> Working data
+-------+

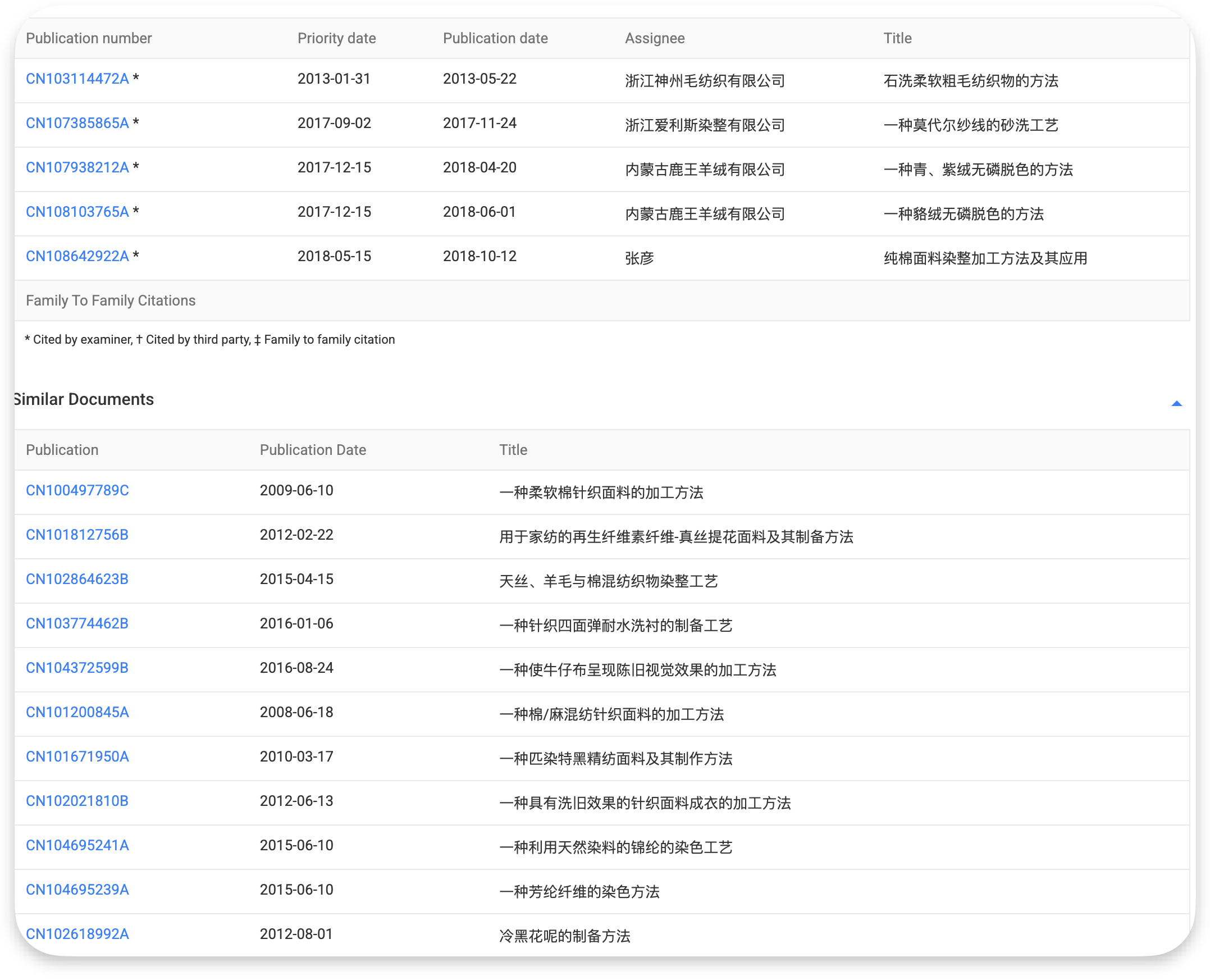Click the Family To Family Citations row
This screenshot has width=1210, height=980.
point(111,300)
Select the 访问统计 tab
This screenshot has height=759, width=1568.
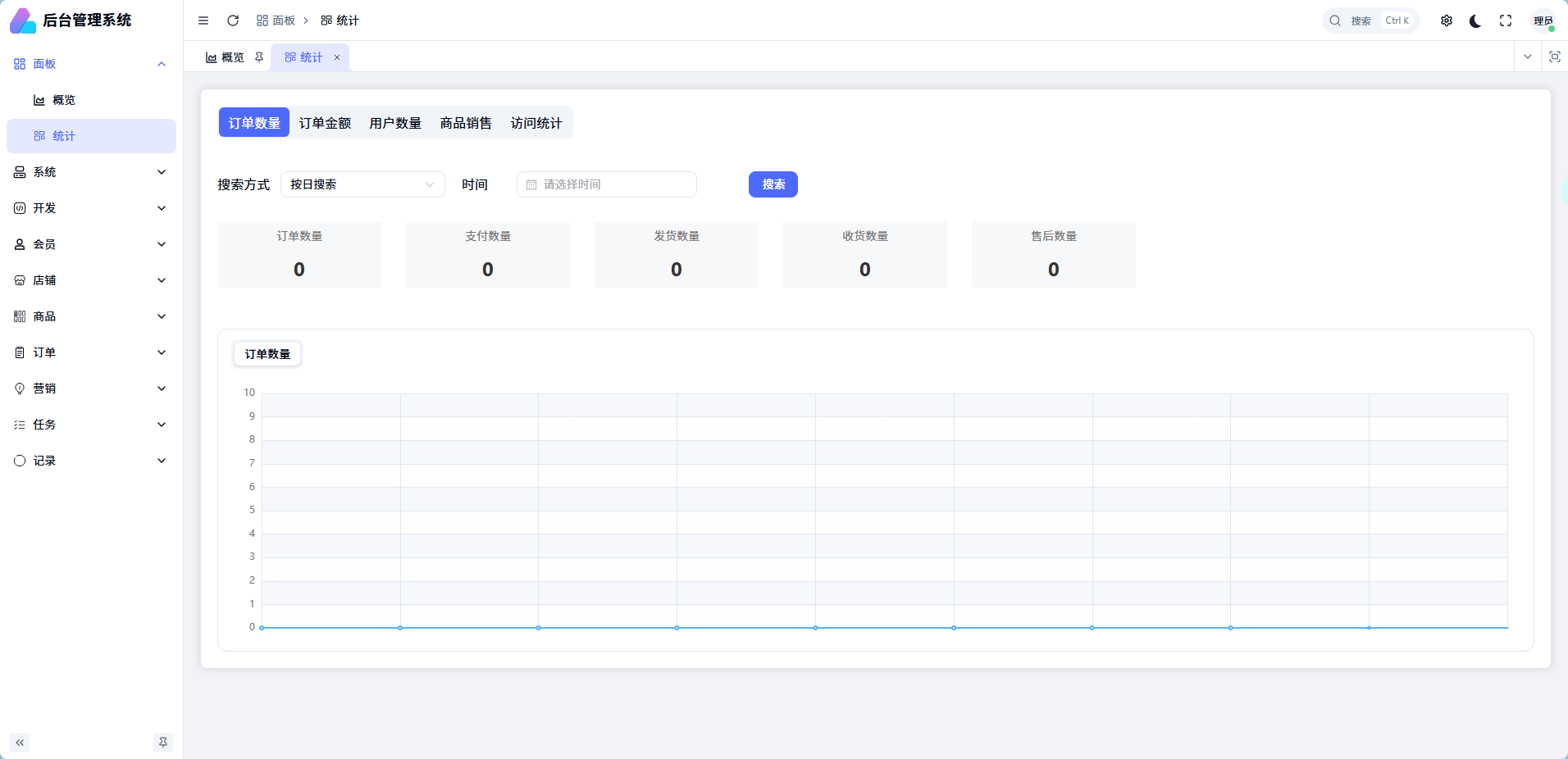536,122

+-------+

> Work to be completed
Skip the pictures and print exactly the lines from the one containing "Select the 访问统计 tab" through the end of the records above.

> Problem solution
Select the 访问统计 tab
This screenshot has height=759, width=1568.
536,122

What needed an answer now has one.